*Required actions*
1/ In the Nairobi passage, along which street does Pawa Festival take place?
2/ Name every performer the Nairobi passage lists as having performed at Blankets and Wine.
3/ From the Nairobi passage, extract the text that begins at the words "Having a matatu" and stops after "a VIP section.".

*Given passage*

Pawa Festival is an emerging street festival; the only public festival in Nairobi. It focuses on visual and performing art. There was a wide range of artistes, and performances that saw some artistes join fellow artists on stage for their individual acts, and as fans. The rota of acts basically catered for most musical tastes. Sarabi had a show stopping entrance in a restored old school car.
This is arguably the only free festival in the city. It takes place along K-Street, shutting down Nairobi’s most infamous road, and adjoining roads, for more than twelve hours. Initial plan was to have it quarterly but it now seems like the focus is to make it annual.
Image: Pawa Festival.
4. Nairobi National Park.
This cannot be said enough times; it is the only national park you will see within a city. When it comes to magical things, Nairobi is in a league of its own. You can randomly run into a pride of lions grooming themselves in the middle of the road, or having your evening drink at a balcony while watching a herd of buffaloes grazing nearby. Or, if they get bored enough, the lions can just come to you, and end up making every reputable media outlet hysterical.
The Park is home to a rhino sanctuary, a breeding facility that features the endangered black rhino, an animal orphanage that serves as a shelter for rescued, wounded and orphaned lions, cheetahs, baboons and buffaloes.
In short, it is only in Nairobi that you can walk out of your house, go for a game drive and be back after three hours.
Sadly, not many Nairobians take time to enjoy this great and rare gift from nature in their city.
5. Blankets and Wine
It started as a simple get together where guys could just meet up in one place on Sunday evenings, perform, dance and generally have a good time. This was in a bid to give Nairobians a nice thing to do on Sunday evenings and provide artists with a space where they could perform and interact with other artists.
MDQ, literally grew a unique concept to such heights that it soon got the highest form of flattery, imitators. The idea has been replicated in Mombasa, Nanyuki and even in Uganda to great success. They took a sabbatical but luckily, Nairobians are back to their shuka carrying and wine favourite afternoon event. Some local events are even built on the groundwork laid by Blankets and Wine.
Anyone that loves good live performances can have a good time at Blankets and Wine. In the five years it has been in existence, BW has evolved past being just a musical and picnic mash up; It led to one of the best international cultural exchanges in the recent past that saw some greats like Oliver Mutukudzi, Mi Casa, Liquideep, Zahara, and recently Aloe Blacc, among others perform.
Many agree they are a way of artistic expression for the city’s youth. Whatever you think of them, they are an experience, and a uniquely Nairobi one at that.
Having a matatu that is considered cool in Nairobi is no cheap affair. They never stay that long at the helm. The rate at which new matatus are released off the oven is weekly. Most have screens on literally every seat, because having one TV screen is so 2001.
For some, the front part of the passenger side has been converted into a VIP section.
Drivers rely on CCTV cameras connected to the passenger side to monitor passenger movement. They move fast. They rarely wait for passengers as they usually find die hard fans, mostly young people, waiting for them. Despite their fares being slightly higher the the rest. Their artworks are a homage to things that the owners like. If you want to get somewhere quickly, they are the better option as they seem to disobey every traffic rule.

*Recorded information*

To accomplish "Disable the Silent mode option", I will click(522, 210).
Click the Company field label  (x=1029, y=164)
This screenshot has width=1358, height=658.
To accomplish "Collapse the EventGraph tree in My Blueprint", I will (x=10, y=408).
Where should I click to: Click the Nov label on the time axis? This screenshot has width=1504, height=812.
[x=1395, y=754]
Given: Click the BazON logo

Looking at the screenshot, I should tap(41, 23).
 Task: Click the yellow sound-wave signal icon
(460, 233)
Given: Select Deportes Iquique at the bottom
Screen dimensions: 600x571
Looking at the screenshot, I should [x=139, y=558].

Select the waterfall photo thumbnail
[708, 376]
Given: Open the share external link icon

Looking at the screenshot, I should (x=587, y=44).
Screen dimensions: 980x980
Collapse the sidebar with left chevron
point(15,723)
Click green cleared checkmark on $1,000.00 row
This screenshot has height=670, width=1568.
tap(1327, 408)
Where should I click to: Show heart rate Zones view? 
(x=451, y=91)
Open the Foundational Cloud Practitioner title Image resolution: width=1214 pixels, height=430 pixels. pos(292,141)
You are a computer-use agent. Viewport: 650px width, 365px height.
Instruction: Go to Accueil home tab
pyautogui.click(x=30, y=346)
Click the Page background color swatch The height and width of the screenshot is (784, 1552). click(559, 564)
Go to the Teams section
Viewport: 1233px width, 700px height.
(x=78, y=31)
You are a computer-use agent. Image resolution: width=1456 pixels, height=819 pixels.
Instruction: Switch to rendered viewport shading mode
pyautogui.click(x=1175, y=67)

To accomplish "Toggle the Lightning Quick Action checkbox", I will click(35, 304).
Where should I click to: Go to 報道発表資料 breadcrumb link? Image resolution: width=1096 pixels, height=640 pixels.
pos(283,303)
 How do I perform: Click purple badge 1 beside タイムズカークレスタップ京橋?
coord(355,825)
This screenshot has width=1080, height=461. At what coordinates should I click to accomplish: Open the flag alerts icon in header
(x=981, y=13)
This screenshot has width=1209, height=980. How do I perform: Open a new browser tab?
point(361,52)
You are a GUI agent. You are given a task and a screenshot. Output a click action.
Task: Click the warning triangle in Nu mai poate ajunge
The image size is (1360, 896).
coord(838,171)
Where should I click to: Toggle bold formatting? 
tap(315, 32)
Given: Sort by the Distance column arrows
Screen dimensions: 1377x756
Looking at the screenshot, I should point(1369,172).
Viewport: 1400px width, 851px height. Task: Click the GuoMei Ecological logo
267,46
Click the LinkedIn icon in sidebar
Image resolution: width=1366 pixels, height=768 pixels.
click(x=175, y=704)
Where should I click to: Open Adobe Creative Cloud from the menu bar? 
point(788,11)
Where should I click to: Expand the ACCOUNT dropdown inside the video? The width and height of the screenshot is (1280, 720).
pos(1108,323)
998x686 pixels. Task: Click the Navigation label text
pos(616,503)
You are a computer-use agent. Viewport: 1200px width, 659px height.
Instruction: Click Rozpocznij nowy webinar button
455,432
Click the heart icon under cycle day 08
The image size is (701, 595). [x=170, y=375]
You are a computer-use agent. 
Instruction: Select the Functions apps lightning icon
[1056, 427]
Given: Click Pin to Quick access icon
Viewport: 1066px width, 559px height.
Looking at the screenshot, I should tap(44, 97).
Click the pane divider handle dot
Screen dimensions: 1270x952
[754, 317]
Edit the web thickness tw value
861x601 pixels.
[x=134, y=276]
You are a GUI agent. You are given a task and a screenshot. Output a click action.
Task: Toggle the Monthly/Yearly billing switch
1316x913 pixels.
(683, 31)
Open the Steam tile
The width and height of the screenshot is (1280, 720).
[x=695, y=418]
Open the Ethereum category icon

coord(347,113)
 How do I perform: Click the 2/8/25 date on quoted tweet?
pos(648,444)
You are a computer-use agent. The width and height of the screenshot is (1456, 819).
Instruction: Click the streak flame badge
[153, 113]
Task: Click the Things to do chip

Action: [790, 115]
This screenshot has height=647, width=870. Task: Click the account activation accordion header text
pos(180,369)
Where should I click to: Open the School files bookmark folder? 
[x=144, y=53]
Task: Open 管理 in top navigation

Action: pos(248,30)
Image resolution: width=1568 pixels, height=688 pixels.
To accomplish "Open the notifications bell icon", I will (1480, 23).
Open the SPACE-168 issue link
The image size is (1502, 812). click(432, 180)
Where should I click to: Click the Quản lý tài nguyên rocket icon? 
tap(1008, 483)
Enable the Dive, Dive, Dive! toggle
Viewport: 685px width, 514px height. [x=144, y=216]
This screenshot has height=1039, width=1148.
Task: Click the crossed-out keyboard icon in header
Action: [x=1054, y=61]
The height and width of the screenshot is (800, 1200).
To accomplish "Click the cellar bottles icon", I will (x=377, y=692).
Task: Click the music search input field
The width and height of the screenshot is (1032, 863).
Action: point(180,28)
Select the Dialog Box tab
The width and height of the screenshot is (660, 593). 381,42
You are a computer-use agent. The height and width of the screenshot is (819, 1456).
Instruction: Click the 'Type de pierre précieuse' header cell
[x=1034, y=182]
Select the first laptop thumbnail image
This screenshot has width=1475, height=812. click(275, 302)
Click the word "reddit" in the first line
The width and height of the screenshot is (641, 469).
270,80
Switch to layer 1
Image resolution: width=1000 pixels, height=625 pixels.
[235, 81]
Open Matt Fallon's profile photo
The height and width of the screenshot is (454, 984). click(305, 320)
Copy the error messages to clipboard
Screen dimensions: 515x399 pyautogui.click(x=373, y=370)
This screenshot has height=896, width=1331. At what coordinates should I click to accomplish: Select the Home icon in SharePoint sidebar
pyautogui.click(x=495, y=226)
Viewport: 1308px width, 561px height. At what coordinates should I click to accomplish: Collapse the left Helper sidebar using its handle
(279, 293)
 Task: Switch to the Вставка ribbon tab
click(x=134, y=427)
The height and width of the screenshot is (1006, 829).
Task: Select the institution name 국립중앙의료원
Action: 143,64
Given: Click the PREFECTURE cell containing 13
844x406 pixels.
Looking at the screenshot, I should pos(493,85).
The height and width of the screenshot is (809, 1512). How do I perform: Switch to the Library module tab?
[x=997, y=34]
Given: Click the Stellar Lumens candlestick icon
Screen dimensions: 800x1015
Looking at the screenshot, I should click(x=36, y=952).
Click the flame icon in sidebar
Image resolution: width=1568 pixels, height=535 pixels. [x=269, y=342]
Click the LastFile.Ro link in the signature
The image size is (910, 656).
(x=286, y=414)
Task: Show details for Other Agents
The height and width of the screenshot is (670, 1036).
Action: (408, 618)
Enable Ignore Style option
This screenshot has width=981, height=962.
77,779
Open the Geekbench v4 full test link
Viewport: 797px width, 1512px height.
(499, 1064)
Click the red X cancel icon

*Written responses*
1/ K-Street

2/ Oliver Mutukudzi, Mi Casa, Liquideep, Zahara, Aloe Blacc

3/
Having a matatu that is considered cool in Nairobi is no cheap affair. They never stay that long at the helm. The rate at which new matatus are released off the oven is weekly. Most have screens on literally every seat, because having one TV screen is so 2001.
For some, the front part of the passenger side has been converted into a VIP section.